Paper can consume our lives. Books. Magazines. Receipts. Coupons. Trash bags. Bills. Schoolwork. File folders. Junk mail. Photos. Tax forms. Sometimes it feels like a never-ending task to manage all the paper!
We all have a desire to eliminate waste and handle less paper clutter. Southern Home Organizer President, Melinda Anderson, says that paper is the #1 challenge in most homes and managing it will not only help the environment, it helps relieve stress, saves time and can improve a home’s air quality.
We all want to save the planet and have no desire to kill trees and demolish forests so that we can have paper. Many of us see “Please consider the environment before printing this email” as a daily reminder. None of us want junk mail and know that phone books are a complete waste of time and energy. But are we ready to go completely paperless? And should we?
Here are a few ideas on reducing the excess paper from our lives – eliminating unwanted phone books, junk mail and catalogs, etc: http://www.independenttribune.com/community/columnists/going-paperless-the-possibilities-and-the-problems/article_b68cfe64-cbed-11e4-8d7e-13ad1fce54d9.html
In the opposite corner of the rink:What is the possibility of a true digital age? And is that something we want? Is digital really more environmentally friendly than paper? Are we making smart choices with our electronic devices?

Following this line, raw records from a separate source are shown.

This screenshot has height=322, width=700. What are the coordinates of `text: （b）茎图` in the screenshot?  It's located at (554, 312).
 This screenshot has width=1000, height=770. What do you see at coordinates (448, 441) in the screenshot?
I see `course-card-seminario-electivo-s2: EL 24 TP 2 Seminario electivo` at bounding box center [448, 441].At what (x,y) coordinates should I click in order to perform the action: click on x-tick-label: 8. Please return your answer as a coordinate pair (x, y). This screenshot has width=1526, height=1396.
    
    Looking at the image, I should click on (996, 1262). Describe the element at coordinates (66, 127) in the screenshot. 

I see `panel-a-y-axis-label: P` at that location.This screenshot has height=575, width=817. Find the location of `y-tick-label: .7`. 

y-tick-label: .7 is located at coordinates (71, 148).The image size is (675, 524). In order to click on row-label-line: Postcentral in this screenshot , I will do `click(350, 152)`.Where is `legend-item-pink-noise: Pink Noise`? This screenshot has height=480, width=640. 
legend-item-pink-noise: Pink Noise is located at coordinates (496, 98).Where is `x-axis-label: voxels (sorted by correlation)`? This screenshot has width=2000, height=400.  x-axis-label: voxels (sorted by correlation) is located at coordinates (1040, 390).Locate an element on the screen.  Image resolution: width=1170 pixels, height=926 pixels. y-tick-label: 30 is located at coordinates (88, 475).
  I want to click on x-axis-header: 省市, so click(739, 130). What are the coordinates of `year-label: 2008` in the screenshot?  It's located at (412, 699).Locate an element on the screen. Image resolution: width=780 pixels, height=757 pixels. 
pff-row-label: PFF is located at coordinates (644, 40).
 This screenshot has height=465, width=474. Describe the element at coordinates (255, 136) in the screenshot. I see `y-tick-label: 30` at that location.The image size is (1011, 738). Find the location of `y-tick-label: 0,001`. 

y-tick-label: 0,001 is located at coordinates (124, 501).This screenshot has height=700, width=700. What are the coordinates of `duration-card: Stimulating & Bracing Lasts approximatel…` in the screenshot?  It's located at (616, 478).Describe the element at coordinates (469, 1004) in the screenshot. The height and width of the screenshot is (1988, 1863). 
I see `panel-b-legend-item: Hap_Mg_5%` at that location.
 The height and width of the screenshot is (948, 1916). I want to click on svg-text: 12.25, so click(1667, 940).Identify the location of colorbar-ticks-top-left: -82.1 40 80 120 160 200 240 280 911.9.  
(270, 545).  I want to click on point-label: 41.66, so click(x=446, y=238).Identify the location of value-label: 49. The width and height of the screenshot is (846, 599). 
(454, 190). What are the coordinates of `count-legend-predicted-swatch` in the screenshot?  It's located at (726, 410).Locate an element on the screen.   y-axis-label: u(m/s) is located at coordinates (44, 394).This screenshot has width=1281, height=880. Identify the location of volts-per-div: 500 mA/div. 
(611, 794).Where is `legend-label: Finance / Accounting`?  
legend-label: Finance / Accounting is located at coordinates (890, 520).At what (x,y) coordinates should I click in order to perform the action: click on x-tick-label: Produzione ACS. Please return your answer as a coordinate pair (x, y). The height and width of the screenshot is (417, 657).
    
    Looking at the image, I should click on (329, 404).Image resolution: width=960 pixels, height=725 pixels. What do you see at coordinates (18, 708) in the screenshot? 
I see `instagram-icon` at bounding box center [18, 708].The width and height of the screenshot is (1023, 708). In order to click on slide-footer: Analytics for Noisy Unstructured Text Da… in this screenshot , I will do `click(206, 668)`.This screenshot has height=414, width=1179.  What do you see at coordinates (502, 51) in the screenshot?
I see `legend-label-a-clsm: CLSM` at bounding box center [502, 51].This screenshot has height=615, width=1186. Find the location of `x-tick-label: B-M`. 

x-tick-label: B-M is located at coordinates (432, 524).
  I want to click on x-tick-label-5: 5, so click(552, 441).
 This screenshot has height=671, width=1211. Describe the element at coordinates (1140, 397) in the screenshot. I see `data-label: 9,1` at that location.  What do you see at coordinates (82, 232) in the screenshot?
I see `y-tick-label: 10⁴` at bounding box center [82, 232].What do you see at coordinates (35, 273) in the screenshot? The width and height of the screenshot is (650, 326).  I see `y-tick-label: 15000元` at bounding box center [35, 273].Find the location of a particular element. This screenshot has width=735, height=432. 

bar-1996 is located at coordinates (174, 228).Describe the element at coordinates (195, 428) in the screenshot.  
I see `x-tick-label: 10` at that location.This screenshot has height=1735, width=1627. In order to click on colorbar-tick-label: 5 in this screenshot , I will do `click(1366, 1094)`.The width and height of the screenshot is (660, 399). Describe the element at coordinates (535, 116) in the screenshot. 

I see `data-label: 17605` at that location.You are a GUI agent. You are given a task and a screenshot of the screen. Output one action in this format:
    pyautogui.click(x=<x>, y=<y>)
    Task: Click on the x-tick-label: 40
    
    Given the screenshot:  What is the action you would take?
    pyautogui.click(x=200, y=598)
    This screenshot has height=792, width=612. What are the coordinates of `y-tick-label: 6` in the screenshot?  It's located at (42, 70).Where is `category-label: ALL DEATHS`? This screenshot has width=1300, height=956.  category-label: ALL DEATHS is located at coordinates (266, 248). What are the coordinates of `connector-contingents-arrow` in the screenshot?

Did you know time spent on the internet is taxing on energy loads around the country, and results in CO2 emissions? It goes WAY beyond our devices – our choices and their ultimate consequences affect the illustrious “cloud”, the massive servers we never see, and ultimately ends up damaging our atmosphere. All because we simply logged on and surfed. Who knew?
Then, there is the problem of e-waste. With digital devices being replaced every couple of years, e-waste has become a monumental problem on a global scale. The first time I wrote about E-waste just 5 years ago, we generated between 20 and 50 million tons per year and according to Environmental Leader, 93.5 million tons of electronic waste is now accumulated each year. Dealing with the proper disposal of these toxic products is an environmental nightmare. Do you know where your last computer ended up? Or just how many cell phones you’ve already been through?
The largest e-waste dump in the world is reportedly found here, with some very disturbing images. It’s a humanitarian problem with far reaching implications, not just an industry that “provides jobs and opportunities”. See for yourself:http://www.theguardian.com/environment/gallery/2014/feb/27/agbogbloshie-worlds-largest-e-waste-dump-in-pictures
How do our daily lives need to change to be less taxing on our environment? Turn off or limit the electronics? Refuse or recycle the paper? Plant a tree? Hug a tree? Write a letter? Or a Blog? Nothing seems to be enough, all the answers hit a brick wall. Somewhere, though, we have to find the right balance. We have to stop growing waste.